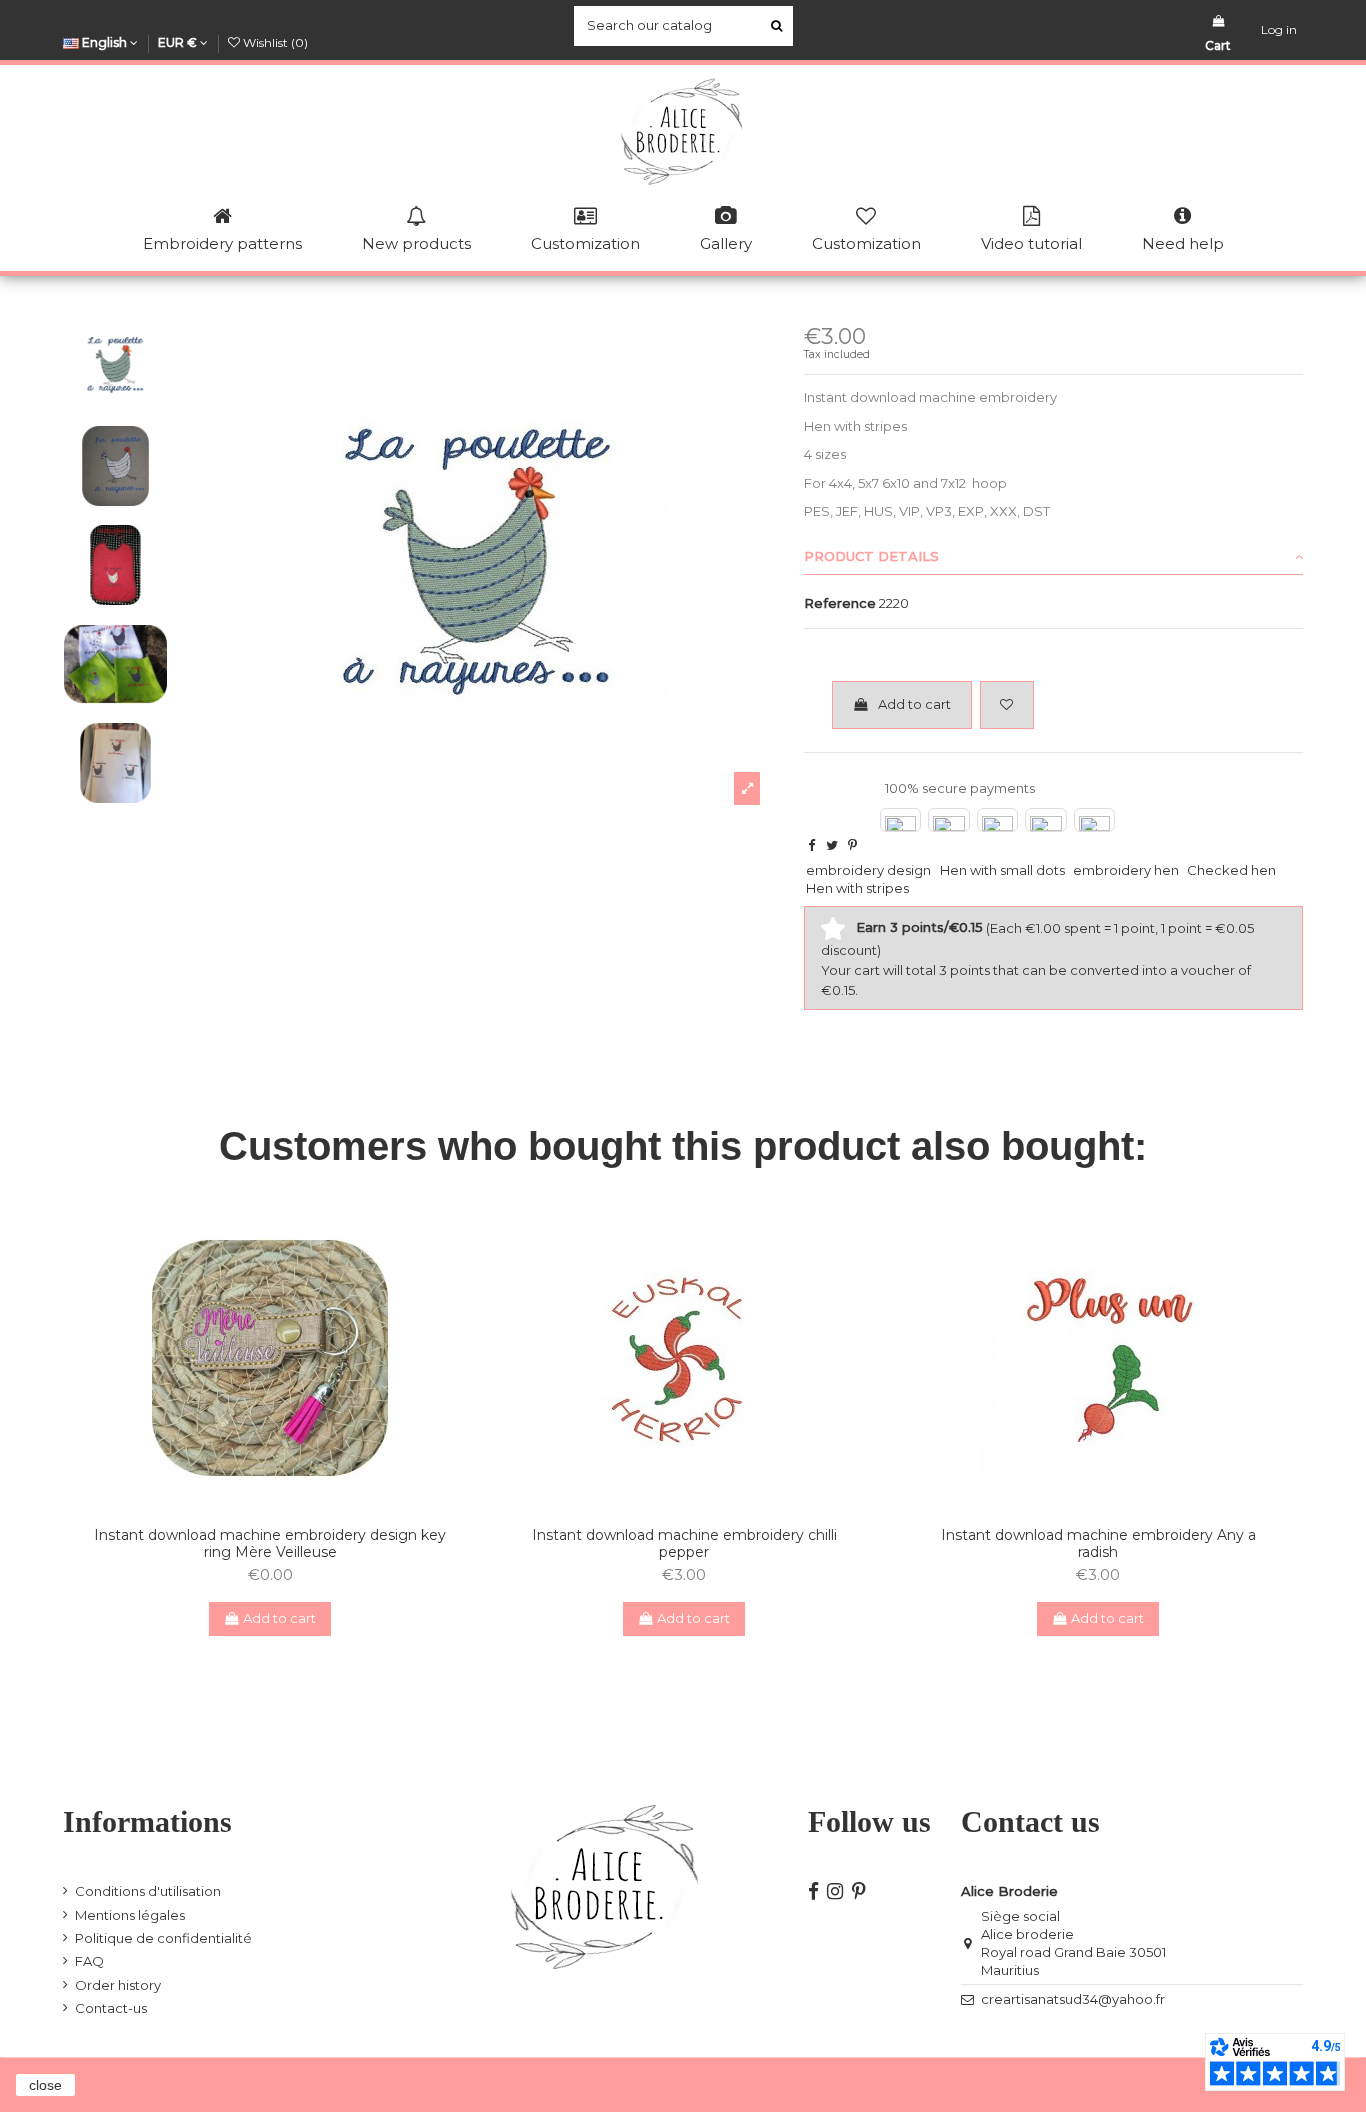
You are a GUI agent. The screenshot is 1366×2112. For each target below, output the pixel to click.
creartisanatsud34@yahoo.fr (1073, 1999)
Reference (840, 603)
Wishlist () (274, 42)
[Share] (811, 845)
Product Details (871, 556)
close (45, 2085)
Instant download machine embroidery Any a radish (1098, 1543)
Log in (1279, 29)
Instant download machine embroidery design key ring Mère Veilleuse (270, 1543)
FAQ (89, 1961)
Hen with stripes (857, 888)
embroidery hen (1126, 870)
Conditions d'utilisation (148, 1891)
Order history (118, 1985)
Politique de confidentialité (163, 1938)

**********

Task prompt => Filter the data down to the lines that contain the string "download", and copy them.

Exercise solution =>
Instant download machine embroidery Any a radish (1098, 1543)
Instant download machine embroidery design key ring Mère Veilleuse (270, 1543)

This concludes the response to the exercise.